Fey acquits herself simply by way of having to play a
reactive presence, which assisted her greatly during years as the straight
woman on “30 Rock.” That familiarity only contributes to the lack of compelling
dramatic conflict established in the film. Weitz has shown enough versatility
in his career to bungle several genres from parody (“American Dreamz”) to
fantasy (“Cirque du Freak: The Vampire’s Assistant”), and he follows through
again with a film that keeps stopping short to present context-less gags. Weitz
hasn’t met a tableau he can’t cheapen with some failed slapstick, placing
characters in inorganic setups that inherently betray the plot. Fey’s
admissions officer is almost always overworked, and yet is frequently found
outside the office for the sake of a lazy one-liner about confronting anxious
would-be students or bumping into her ex. With a forced wink and an unmotivated
exit stage left, Weitz seems to believe “comedy” and “drama” are separate
ingredients in an over-processed meal to be arbitrarily mixed.
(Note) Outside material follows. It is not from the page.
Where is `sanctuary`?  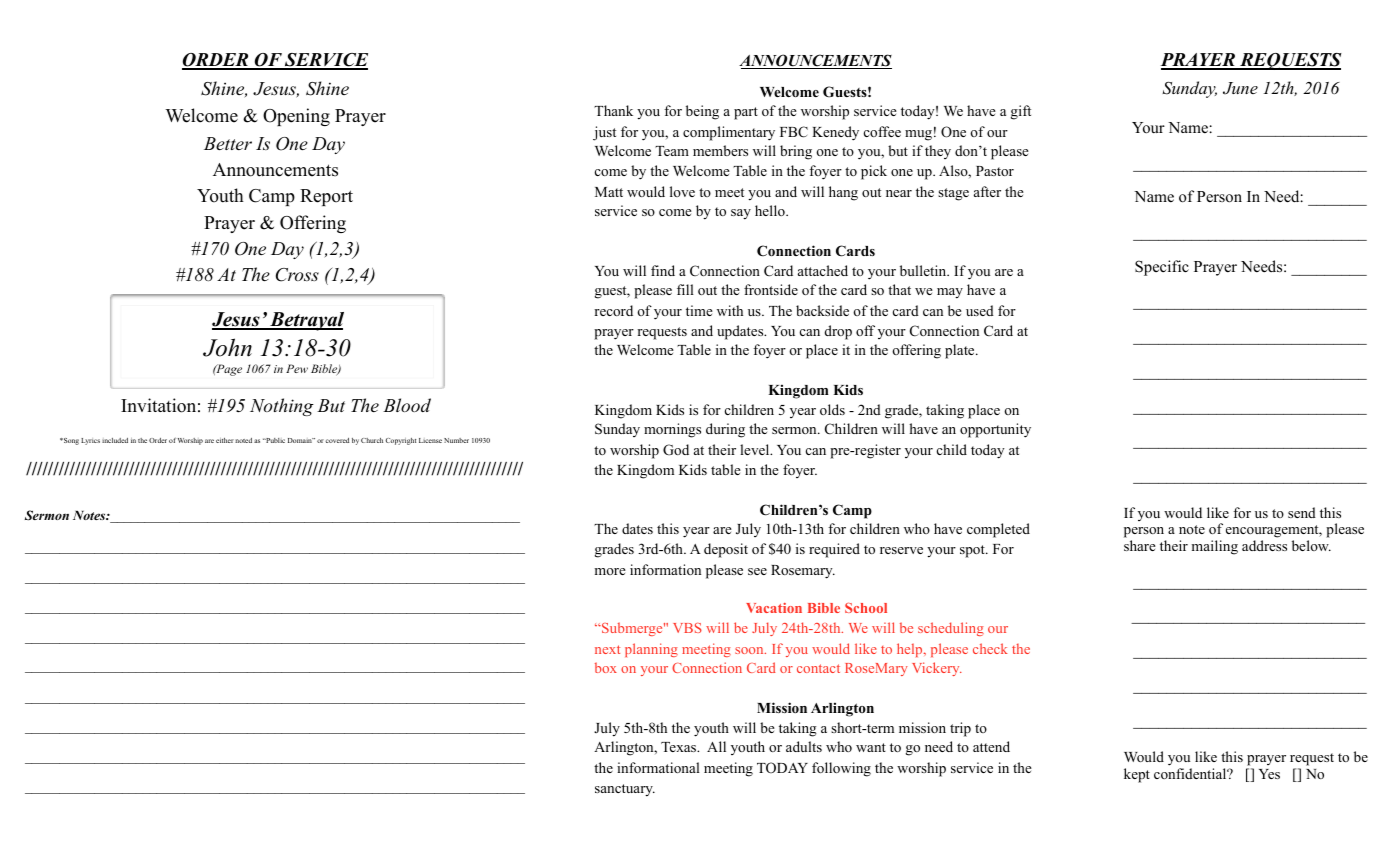
sanctuary is located at coordinates (625, 790).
Much of this nonstarter humor extends to Fey’s would-be son Jeremiah
(Nat Wolff), a precocious young savant that mostly showcases his intelligence
with slack-jawed recitation of facts and statistics. When called upon to be a
joke, Jeremiah leans towards awkward ventriloquism, a routine destined to play
to stone faces in front of and beyond the fourth wall. She simultaneously
champions his dubious juvenile resume as she warms to him as a prospective son,
but as constituted, Portia barely seems invested in this wonderboy, the film’s
notions about her hidden maternal instincts playing second fiddle to her
endless professional exasperation. None of these issues clash in a natural
manner, as each is isolated by cheap storytelling obviousness. When your
character has difficult moral and emotional choices to make, don’t surround her
with one-dimensional threats like a scheming interoffice rival (Gloria Reuben).
It’s as if Weitz knows he’s got a corpse of a film on his hands — never trust a movie when it feels as though you can see the director clasping the defibrillator.